Up to this point, we have been viewing the values of variables and output of our code by typing either the variable or expression in a single line in the Jupyter Notebook or ipython terminal. You wouldn't normally do this in programs you write so let's introduce a way to directly tell Python to print some text. The built-in print() function will do this for us.

print("My custom string")
My custom string
print(x)
42

print(your_expression) will print the string representation of the expression to the terminal. Note that x is still a string. Since print always outputs a string, x doesn't have the quotes around it like before.

Adding print statements to your code is useful if you want to see the values of variables at different steps.

def my_function():
    """Example function that doesn't return anything but prints to the terminal"""
    x = 42
    print(x)
    x = x *2
    print(x)
my_function()
42
84

We see that by calling my_function() the print statement outputs the value of x at the point in time print was called.

# Escape Characters

Since quotes (either single or double) are special characters used to declare the start and end of a string in your code, you can't use them directly in your strings without the use of a special escape character. The \.

For instance, this won't work:

print("Everyone loves "air quotes"!")
  File "<ipython-input-13-a83c1453fe18>", line 1
    print("Everyone loves "air quotes"!")
                             ^
SyntaxError: invalid syntax

You need to escape the inside quotes you want to use in the value of your string.

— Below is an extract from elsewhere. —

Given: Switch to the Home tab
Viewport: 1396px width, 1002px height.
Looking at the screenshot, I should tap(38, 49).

print("Everyone loves \"air quotes\"!")

If you declare the string with double quotes, you can use single quotes inside without escaping, and vice versa.

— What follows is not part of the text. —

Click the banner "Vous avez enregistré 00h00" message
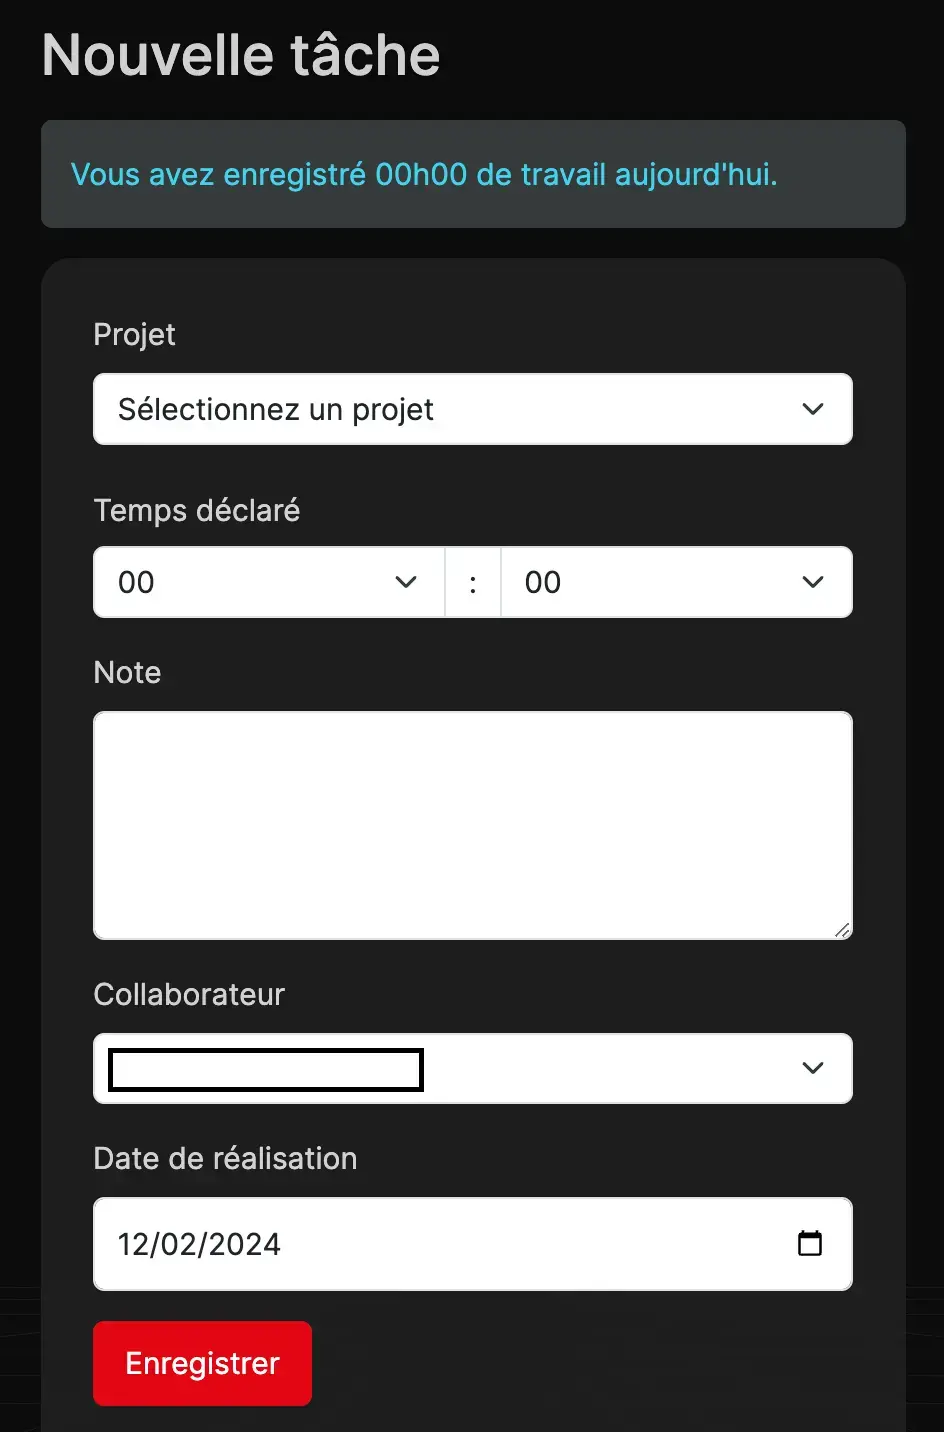 (x=424, y=174)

print("Everyone loves 'air quotes'!")
Everyone loves 'air quotes'!

This means declaring strings with double quotes makes using apostrophes ' a little easier.

print("I'm awesome 'cause reasons.")
I'm awesome 'cause reasons.

If you use single quotes, you have to escape the apostrophes.

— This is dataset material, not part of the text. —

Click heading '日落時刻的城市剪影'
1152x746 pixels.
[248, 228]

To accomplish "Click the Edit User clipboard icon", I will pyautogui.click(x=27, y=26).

print('I\'m awesome \'cause reasons.')
I'm awesome 'cause reasons.

Another common use of the escape character is to create strings that have text on multiple lines. \n is the newline character.

print("This sentence is on the first line.\nThis sentence is on the second line.")
This sentence is on the first line.
This sentence is on the second line.

There are other times you may see characters escaped, but we'll discuss those as we come across them.

# Triple Quote (Multi-line) Strings

You may recall in some of our functions we created a docstring using triple quotes """ """. You can create strings with triple quotes in normal code. This will automatically include the end of line characters.

print("""First line.
Second line.
    Tabbed. Third line.""")
First line.
Second line.
    Tabbed. Third line.

# Manipulating Strings

There are a lot of operations we can perform on strings once we've declared them. Let's go through a few examples.

Calculate how many characters are in a string (the length) by using the len() function.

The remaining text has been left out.